◆ **What to produce**: Repeat the listing that comes next, leaving nothing out and changing nothing.

○ ○ ○ ○ ○ ○ ○

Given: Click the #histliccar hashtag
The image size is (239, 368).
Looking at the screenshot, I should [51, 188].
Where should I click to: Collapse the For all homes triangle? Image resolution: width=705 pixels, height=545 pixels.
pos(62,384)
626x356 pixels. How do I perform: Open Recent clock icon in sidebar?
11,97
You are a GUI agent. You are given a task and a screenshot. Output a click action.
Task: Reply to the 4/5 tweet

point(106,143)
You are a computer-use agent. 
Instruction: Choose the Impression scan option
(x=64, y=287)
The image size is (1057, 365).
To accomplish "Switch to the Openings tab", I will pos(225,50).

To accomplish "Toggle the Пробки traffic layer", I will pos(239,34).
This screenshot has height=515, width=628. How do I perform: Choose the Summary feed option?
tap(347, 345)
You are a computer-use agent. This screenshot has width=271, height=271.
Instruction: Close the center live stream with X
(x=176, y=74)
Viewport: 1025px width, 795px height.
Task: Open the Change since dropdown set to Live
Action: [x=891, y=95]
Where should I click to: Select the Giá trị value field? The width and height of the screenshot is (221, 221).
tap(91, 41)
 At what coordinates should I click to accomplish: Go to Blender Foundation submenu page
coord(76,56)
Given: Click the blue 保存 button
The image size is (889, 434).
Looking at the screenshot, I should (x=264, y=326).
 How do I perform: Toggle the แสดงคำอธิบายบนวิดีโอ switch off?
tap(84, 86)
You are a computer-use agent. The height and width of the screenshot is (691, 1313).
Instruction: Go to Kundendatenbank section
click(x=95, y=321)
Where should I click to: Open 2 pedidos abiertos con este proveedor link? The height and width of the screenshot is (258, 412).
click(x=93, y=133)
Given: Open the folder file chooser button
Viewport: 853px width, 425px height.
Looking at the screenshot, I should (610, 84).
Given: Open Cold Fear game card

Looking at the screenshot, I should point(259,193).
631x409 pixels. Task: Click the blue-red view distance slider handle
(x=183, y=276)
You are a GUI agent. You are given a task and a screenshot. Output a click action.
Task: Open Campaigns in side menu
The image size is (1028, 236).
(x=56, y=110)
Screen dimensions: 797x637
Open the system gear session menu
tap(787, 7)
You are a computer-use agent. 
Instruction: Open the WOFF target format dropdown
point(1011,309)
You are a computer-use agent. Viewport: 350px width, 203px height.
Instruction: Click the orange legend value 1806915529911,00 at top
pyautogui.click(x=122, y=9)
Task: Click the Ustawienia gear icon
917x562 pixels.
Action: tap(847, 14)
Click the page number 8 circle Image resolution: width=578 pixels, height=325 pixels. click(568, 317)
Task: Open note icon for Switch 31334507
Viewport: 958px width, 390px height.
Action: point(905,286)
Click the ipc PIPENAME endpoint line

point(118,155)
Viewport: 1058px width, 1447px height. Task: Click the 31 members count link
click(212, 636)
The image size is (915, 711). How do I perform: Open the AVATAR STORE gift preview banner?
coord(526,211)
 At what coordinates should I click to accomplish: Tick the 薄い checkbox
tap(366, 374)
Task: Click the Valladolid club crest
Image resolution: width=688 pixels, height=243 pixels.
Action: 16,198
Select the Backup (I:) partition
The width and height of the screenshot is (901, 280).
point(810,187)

○ ○ ○ ○ ○ ○ ○

◆ **Output for this task**:
Given: Click the #histliccar hashtag
The image size is (239, 368).
Looking at the screenshot, I should [51, 188].
Where should I click to: Collapse the For all homes triangle? Image resolution: width=705 pixels, height=545 pixels.
pos(62,384)
626x356 pixels. How do I perform: Open Recent clock icon in sidebar?
11,97
You are a GUI agent. You are given a task and a screenshot. Output a click action.
Task: Reply to the 4/5 tweet

point(106,143)
You are a computer-use agent. 
Instruction: Choose the Impression scan option
(x=64, y=287)
The image size is (1057, 365).
To accomplish "Switch to the Openings tab", I will pos(225,50).

To accomplish "Toggle the Пробки traffic layer", I will pos(239,34).
This screenshot has height=515, width=628. How do I perform: Choose the Summary feed option?
tap(347, 345)
You are a computer-use agent. This screenshot has width=271, height=271.
Instruction: Close the center live stream with X
(x=176, y=74)
Viewport: 1025px width, 795px height.
Task: Open the Change since dropdown set to Live
Action: [x=891, y=95]
Where should I click to: Select the Giá trị value field? The width and height of the screenshot is (221, 221).
tap(91, 41)
 At what coordinates should I click to accomplish: Go to Blender Foundation submenu page
coord(76,56)
Given: Click the blue 保存 button
The image size is (889, 434).
Looking at the screenshot, I should (x=264, y=326).
 How do I perform: Toggle the แสดงคำอธิบายบนวิดีโอ switch off?
tap(84, 86)
You are a computer-use agent. The height and width of the screenshot is (691, 1313).
Instruction: Go to Kundendatenbank section
click(x=95, y=321)
Where should I click to: Open 2 pedidos abiertos con este proveedor link? The height and width of the screenshot is (258, 412).
click(x=93, y=133)
Given: Open the folder file chooser button
Viewport: 853px width, 425px height.
Looking at the screenshot, I should (610, 84).
Given: Open Cold Fear game card

Looking at the screenshot, I should point(259,193).
631x409 pixels. Task: Click the blue-red view distance slider handle
(x=183, y=276)
You are a GUI agent. You are given a task and a screenshot. Output a click action.
Task: Open Campaigns in side menu
The image size is (1028, 236).
(x=56, y=110)
Screen dimensions: 797x637
Open the system gear session menu
tap(787, 7)
You are a computer-use agent. 
Instruction: Open the WOFF target format dropdown
point(1011,309)
You are a computer-use agent. Viewport: 350px width, 203px height.
Instruction: Click the orange legend value 1806915529911,00 at top
pyautogui.click(x=122, y=9)
Task: Click the Ustawienia gear icon
917x562 pixels.
Action: tap(847, 14)
Click the page number 8 circle Image resolution: width=578 pixels, height=325 pixels. click(568, 317)
Task: Open note icon for Switch 31334507
Viewport: 958px width, 390px height.
Action: point(905,286)
Click the ipc PIPENAME endpoint line

point(118,155)
Viewport: 1058px width, 1447px height. Task: Click the 31 members count link
click(212, 636)
The image size is (915, 711). How do I perform: Open the AVATAR STORE gift preview banner?
coord(526,211)
 At what coordinates should I click to accomplish: Tick the 薄い checkbox
tap(366, 374)
Task: Click the Valladolid club crest
Image resolution: width=688 pixels, height=243 pixels.
Action: 16,198
Select the Backup (I:) partition
The width and height of the screenshot is (901, 280).
point(810,187)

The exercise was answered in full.